▸ WHAT THE EXERCISE ASKS
Scan the records for "Email". Report each line that includes it.

▸ DATA RECORDS
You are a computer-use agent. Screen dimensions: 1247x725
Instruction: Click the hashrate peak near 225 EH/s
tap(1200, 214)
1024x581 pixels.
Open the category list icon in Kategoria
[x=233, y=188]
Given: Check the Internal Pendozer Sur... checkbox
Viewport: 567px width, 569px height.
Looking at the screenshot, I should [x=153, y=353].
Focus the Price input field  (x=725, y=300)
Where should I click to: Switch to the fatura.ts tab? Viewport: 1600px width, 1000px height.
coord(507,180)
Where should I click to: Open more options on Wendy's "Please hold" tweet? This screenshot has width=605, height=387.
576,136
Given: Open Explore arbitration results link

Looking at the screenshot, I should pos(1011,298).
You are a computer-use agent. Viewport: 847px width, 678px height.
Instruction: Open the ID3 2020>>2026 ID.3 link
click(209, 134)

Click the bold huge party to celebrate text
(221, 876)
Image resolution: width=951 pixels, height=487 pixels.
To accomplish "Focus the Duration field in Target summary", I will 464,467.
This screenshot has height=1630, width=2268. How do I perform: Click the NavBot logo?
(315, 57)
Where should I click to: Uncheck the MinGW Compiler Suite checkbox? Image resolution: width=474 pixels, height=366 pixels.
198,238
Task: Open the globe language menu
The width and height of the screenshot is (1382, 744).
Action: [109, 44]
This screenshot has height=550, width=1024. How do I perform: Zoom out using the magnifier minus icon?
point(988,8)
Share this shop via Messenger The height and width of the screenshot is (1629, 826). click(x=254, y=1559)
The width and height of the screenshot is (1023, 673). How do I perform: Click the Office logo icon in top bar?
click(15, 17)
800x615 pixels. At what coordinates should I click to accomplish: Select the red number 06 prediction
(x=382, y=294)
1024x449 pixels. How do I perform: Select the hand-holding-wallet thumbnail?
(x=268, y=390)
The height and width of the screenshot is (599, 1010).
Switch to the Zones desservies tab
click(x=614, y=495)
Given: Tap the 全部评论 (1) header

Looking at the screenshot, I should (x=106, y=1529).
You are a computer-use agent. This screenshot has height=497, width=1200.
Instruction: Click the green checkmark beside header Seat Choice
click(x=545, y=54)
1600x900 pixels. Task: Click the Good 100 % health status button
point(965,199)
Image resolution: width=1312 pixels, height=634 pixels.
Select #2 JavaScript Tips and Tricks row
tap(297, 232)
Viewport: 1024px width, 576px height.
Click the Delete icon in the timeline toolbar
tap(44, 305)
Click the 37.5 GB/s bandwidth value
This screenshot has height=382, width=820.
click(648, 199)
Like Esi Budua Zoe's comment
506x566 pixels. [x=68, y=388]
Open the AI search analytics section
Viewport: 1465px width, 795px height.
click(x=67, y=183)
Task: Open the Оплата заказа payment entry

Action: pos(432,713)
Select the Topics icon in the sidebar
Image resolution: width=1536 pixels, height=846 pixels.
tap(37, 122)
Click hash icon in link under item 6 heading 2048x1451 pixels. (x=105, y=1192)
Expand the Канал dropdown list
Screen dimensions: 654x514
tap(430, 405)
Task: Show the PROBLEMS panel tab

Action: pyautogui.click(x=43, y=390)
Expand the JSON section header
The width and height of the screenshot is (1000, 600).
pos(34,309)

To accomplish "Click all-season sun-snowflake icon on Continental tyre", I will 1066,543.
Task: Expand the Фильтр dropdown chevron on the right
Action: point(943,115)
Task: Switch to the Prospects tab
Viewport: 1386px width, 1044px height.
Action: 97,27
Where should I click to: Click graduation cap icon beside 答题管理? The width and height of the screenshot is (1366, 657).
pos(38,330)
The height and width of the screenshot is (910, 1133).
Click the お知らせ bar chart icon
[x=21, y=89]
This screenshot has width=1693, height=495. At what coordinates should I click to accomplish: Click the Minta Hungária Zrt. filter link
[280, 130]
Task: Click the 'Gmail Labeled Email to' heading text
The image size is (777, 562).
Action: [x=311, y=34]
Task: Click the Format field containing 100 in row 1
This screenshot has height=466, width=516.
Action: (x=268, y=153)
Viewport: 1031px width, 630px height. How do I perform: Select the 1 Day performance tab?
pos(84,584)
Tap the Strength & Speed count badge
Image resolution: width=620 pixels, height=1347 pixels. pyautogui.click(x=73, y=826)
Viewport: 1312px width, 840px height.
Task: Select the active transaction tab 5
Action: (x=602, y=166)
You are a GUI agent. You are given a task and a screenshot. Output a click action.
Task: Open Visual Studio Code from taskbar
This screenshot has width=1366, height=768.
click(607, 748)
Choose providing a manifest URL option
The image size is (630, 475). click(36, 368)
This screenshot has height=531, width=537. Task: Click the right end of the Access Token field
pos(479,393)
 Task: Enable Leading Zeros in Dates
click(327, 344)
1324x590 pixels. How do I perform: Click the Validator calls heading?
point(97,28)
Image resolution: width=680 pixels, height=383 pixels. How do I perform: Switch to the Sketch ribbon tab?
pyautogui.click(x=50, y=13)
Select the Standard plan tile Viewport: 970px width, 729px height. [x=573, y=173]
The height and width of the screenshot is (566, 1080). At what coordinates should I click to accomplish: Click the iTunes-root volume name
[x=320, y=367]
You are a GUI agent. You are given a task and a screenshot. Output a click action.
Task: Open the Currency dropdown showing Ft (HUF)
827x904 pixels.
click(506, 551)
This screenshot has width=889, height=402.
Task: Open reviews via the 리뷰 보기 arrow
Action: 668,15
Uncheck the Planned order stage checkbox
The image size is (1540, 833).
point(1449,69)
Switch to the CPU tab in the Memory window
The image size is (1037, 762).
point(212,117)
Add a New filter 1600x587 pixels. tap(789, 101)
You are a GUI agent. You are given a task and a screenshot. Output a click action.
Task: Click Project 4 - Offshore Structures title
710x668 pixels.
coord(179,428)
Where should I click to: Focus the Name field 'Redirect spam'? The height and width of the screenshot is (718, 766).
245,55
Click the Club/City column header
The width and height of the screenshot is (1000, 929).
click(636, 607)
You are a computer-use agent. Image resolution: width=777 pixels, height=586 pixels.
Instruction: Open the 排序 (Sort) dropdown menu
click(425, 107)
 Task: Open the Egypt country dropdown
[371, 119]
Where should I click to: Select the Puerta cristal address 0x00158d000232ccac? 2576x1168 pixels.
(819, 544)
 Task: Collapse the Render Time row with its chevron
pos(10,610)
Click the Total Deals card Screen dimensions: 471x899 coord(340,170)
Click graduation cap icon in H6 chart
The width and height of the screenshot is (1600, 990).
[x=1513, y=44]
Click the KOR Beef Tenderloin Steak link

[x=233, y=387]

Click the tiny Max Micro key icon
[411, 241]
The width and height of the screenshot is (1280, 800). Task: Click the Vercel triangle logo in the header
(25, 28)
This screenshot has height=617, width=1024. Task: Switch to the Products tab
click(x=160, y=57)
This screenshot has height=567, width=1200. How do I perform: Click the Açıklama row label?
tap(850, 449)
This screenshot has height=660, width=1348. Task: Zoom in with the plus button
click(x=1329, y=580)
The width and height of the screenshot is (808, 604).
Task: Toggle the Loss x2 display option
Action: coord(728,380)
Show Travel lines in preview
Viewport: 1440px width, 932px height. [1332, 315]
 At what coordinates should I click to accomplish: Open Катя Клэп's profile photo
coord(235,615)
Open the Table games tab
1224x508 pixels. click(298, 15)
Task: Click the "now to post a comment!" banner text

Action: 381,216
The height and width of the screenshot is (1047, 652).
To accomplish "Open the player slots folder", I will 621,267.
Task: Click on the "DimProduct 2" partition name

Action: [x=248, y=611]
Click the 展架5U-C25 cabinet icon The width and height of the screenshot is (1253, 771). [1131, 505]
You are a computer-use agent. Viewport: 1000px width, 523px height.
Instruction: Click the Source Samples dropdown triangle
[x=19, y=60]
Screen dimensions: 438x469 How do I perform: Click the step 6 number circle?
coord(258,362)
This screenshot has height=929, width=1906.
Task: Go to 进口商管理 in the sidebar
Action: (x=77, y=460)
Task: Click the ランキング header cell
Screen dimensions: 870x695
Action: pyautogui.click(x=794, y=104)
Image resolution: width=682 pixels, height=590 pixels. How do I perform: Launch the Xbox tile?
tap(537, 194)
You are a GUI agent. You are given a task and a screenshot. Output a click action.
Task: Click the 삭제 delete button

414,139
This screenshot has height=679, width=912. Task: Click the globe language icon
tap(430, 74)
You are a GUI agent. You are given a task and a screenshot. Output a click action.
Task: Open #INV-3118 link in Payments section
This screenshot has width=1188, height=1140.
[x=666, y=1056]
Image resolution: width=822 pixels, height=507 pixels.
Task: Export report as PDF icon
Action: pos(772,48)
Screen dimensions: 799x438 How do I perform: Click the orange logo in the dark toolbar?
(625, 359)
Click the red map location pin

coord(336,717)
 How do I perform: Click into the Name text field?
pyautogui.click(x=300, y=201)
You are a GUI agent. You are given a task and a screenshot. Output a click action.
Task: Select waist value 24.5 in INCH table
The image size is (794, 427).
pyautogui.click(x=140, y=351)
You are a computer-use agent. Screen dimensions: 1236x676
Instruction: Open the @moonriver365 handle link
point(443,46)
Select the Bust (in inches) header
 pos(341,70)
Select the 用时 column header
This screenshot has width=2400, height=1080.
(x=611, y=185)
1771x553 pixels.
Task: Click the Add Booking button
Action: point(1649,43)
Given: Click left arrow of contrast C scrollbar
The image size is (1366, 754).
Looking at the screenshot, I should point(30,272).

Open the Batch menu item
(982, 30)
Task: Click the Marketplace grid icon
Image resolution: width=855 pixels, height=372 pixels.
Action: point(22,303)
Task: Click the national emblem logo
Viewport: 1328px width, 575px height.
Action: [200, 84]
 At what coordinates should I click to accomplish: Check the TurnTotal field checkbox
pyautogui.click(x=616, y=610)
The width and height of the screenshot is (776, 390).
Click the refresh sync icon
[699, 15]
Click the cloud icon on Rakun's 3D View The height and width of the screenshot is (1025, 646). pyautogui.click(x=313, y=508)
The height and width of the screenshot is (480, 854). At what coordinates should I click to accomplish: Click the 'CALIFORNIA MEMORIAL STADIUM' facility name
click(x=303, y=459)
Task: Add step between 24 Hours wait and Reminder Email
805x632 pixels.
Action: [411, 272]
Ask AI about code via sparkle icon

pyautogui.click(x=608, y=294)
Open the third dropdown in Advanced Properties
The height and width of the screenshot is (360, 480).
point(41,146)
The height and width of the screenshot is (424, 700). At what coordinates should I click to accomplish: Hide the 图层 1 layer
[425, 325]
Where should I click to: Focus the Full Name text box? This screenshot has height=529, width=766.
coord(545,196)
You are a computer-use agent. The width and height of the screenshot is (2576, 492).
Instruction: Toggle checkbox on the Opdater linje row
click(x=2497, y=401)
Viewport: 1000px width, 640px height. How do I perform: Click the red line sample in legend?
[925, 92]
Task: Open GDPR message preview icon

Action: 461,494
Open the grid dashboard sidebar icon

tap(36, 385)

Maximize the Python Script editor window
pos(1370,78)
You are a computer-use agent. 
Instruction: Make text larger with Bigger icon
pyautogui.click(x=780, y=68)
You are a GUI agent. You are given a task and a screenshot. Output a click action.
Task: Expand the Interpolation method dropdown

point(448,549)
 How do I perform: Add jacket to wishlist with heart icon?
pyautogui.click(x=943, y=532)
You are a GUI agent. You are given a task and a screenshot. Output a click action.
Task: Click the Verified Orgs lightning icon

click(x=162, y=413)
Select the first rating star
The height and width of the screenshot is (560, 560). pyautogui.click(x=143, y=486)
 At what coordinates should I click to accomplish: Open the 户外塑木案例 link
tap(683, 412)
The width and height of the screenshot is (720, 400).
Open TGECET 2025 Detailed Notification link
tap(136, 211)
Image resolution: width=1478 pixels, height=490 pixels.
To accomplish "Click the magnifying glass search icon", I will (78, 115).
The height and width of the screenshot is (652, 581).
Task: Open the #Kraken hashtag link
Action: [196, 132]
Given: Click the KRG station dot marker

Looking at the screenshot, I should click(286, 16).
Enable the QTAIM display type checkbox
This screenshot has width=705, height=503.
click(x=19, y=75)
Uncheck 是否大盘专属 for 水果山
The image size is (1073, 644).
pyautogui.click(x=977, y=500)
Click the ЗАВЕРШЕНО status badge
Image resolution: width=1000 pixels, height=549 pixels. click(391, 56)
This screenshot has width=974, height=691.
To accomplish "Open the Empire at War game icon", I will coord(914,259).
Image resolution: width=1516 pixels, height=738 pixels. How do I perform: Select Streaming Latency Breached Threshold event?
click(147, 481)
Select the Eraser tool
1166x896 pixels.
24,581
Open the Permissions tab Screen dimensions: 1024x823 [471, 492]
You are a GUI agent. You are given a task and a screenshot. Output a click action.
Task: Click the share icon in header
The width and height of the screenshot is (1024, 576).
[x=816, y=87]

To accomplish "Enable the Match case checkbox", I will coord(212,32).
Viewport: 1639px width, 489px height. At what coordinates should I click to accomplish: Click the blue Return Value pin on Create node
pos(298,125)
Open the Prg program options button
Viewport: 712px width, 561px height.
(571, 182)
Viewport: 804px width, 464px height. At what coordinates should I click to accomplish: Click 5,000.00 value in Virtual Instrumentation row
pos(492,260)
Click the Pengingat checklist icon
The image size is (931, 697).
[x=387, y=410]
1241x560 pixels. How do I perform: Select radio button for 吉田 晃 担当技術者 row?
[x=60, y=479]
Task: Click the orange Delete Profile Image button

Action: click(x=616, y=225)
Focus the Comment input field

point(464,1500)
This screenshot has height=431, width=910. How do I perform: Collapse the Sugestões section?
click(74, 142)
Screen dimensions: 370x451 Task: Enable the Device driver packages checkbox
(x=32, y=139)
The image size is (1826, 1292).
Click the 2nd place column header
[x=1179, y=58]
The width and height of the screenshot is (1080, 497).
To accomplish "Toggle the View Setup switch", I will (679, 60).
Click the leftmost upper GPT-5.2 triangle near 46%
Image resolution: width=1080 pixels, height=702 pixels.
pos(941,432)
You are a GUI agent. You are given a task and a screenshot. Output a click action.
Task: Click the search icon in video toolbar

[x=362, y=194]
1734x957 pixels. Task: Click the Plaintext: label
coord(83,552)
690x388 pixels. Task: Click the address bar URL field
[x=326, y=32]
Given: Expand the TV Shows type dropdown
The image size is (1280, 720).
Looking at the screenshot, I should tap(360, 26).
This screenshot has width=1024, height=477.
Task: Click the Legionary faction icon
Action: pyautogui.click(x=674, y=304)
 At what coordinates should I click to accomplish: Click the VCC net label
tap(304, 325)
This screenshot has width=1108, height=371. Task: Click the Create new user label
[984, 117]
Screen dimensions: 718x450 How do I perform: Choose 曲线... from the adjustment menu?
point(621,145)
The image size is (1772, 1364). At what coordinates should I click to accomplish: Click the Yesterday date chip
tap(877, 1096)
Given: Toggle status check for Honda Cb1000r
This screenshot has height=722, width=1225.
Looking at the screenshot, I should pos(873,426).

▸ YOUR SOLUTION
Task: Click the 'Gmail Labeled Email to' heading text
Task: Add step between 24 Hours wait and Reminder Email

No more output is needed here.